The trial court in the instant case properly applied the Montgomery standards in allowing defendant’s three prior convictions for robbery in 1965,1965 and 1967 on which he was released from prison in 1971. (People v. Ray (1976), 36 Ill. App. 3d 283, 343 N.E.2d 560.) The trial court in its discretion properly applied Montgomery to allow Flores’ 1965 misdemeanor theft convictions which resulted in a four month sentence since it may have reflected on Flores’ honesty in testifying; and his 1965 conviction under the Dyer Act which resulted in a commitment under juvenile law for the duration of his minority. It properly denied the use of Flores’ conviction for criminal trespass to vehicle where the sentence was for not more than one year. He also denied use of Flores’ convictions for battery because neither resulted in a conviction of more than one year and neither reflected on his credibility.

We conclude that the trial court did not err in allowing defendant’s convictions or in disallowing some of Flores’ convictions to be introduced into evidence. On the contrary, the trial court even allowed the defendant additional time to examine the arrest record of Flores and to get additional information. Nothing was withheld from defendant or the court which may have caused prejudice to the defendant. Cf. People v. Galloway (1974), 59 Ill. 2d 158, 319 N.E.2d 498.

Defendant next complains that the trial court erred in allowing the coroner’s pathologist, Dr. Pascual Guíala, to testify as to the cause of death since Dr. Guíala did not perform the post mortem examination himself. We find this contention without merit. Dr. Guíala was present as the supervising doctor when the autopsy was performed by a trainee-doctor. Dr. Guíala supervised the surgical procedures, observed and *122participated in the examination, collaborated with the trainee-doctor in the preparation of the report, and signed the report as supervising doctor.
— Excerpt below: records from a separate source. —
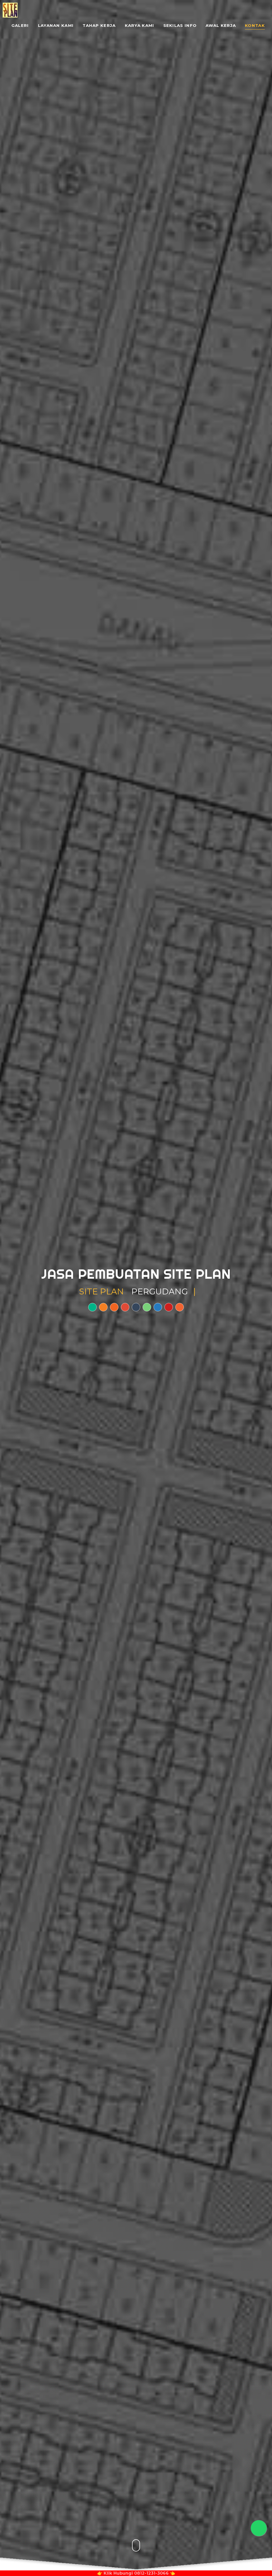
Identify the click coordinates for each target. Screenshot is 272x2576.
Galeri (20, 25)
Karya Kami (139, 25)
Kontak (255, 25)
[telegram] (158, 1307)
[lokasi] (92, 1307)
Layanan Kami (56, 25)
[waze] (103, 1307)
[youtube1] (168, 1307)
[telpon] (125, 1307)
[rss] (114, 1307)
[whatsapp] (147, 1307)
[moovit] (179, 1307)
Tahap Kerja (99, 25)
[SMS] (136, 1307)
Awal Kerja (221, 25)
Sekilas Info (180, 25)
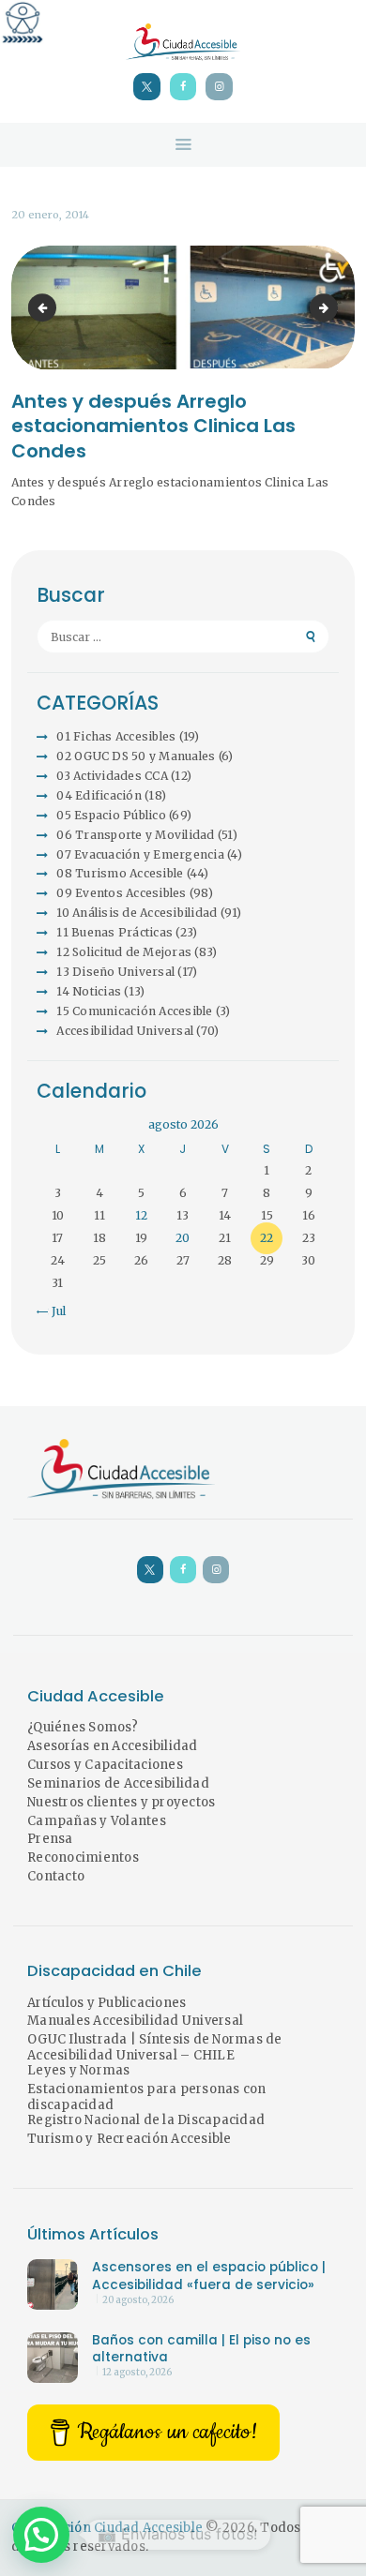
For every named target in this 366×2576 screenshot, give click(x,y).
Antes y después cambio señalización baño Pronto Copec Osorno (332, 308)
No challenge is made of the accuracy or competency of the report, but only of the credentials of the trainee-doctor who wrote the report and who, for reasons unrelated to the instant case, is no longer on the coroner’s staff. We find that Dr. Culala’s participation in and observation and supervision of the actual medical procedures and his supervision of and concurrence in the report with his signature thereon as “Coroner’s Physician” is sufficient to bring him under the provisions of the statute which provides that “persons who prepare reports or records given in evidence hereunder may be subpoenaed as witnesses.” Ill. Rev. Stat. 1971, ch. 51, par. 3.03.

Finally, defendant citing People v. Willson (1948), 401 Ill. 68, 81 N.E.2d 485, argues that he was not proved guilty beyond a reasonable doubt. In Willson the only witness to the shooting of decedent was a three-year-old child who was found incompetent to testify. In the instant case two witnesses, Flores and Olmos, whose competence was never challenged, testified that the defendant was present at the apartment when the stabbing took place. As stated above, we find no reason to overturn the jury’s verdict.

For the foregoing reasons the verdict is affirmed.

Affirmed.

McNAMARA and McGILLICUDDY, JJ., concur.